With Ray starting the exodus and Grace herding the rest of the family and friends out the door, the apartment was finally empty except for Dr Flynn and I looked at him and Christian saying, "Let's do this, she doesn't deserve to be told before finding out on the television or paper but there's no reason why I should sink to her level." Christian nodded and took my hand and together we hobbled towards his office, it was so obvious that he was in pain that I said, "I'm not making the call until you take some painkillers," and he snorted at me but detoured to do exactly that.

"Mother,…. Yes, it's Ana… who else would it be?" I asked exasperated, seriously, how delusional was she?
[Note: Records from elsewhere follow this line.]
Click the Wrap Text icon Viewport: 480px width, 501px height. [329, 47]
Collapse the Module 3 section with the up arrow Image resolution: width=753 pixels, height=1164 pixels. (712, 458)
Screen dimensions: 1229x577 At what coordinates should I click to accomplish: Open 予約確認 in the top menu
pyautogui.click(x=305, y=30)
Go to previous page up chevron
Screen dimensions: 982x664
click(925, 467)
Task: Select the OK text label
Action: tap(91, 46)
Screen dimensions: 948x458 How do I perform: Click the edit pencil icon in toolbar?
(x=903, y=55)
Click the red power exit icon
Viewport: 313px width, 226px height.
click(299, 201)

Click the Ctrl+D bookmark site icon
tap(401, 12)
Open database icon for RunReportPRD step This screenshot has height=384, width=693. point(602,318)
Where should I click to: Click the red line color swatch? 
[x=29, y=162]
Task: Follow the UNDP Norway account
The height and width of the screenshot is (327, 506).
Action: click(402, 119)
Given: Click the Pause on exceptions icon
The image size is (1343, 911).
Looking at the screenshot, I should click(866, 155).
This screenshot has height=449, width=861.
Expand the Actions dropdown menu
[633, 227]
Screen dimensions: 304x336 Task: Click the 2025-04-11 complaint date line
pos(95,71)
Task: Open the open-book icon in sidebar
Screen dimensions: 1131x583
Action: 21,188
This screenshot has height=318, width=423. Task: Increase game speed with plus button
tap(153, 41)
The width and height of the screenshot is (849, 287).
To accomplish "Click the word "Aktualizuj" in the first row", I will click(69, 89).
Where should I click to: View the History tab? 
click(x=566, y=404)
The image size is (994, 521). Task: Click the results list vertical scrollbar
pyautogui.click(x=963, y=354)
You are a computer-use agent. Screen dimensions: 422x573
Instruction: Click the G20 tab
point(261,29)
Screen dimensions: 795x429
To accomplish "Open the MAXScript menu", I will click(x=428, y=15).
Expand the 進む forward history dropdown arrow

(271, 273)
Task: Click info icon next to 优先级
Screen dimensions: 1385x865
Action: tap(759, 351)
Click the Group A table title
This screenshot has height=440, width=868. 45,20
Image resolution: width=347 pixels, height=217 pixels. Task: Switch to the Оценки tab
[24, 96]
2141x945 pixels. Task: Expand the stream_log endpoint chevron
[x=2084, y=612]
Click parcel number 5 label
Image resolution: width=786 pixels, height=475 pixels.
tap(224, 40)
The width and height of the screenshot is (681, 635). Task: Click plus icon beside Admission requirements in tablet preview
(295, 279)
"Are you well?...No, I have no idea how long you are going to be in there….. WHAT? You want to get out to get high? Seriously?" and I couldn't keep the incredulity out of my voice as I turned and looked at Dr Flynn. Christian's hands on my waist were clenching quite tightly so I jiggled my body to make him realise and he apologised softly in my hair as he pulled me back against his body, him leaning against his desk, me between his legs.

"Yes, I am still with Christian,….. can you not call him that please? No, I am not ringing to flaunt anything,… Oh, you'd heard that we'd had an accident…. Oh…. Oh.. you wish I'd died, …."

Christian's hands tightened again and he hit the speaker button and as he did so she said, "Well I wish you'd both died to be exact so that I'd be out of this god forsaken place and hopefully he'd already given you enough stuff that would have transferred to me so I'd not have to worry about the future and I could be as high as I want to be."

My last shred of love for my mother died right about then as I put my hand over Christian's mouth, I could see he was about to explode and I shook my head, summoning the courage borne of years of her abuse and neglect, "Mother, you have just lost the right to call me your daughter, I know now that it wasn't the drugs talking all those years like I had been ready to believe as you have been drug free for nearly two months. You are pure evil and I really do not want anything further to do with you. I just want to let you know that Christian and I are engaged to be married and I will make sure that all wills and testaments indicate that you are never to receive a cent from any estate of mine. I'm sorry, so sorry, I rang you tonight so you wouldn't hear the news on the television and thinking that you may have been happy for me, that you had turned a corner but no, apparently not. Christian's intervention meant that you were taken out of custody but now, if the recommendation is that you be returned to custody, well, I wouldn't stand in the way. Goodbye!"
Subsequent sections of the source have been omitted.